*** Listed entries ***

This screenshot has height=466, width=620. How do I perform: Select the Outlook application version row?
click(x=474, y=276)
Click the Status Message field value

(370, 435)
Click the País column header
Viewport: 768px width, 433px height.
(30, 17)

*** End of Listed entries ***

All the data above must be copied again. Leave nothing out.

This screenshot has height=466, width=620. How do I perform: Select the Outlook application version row?
click(x=474, y=276)
Click the Status Message field value

(370, 435)
Click the País column header
Viewport: 768px width, 433px height.
(30, 17)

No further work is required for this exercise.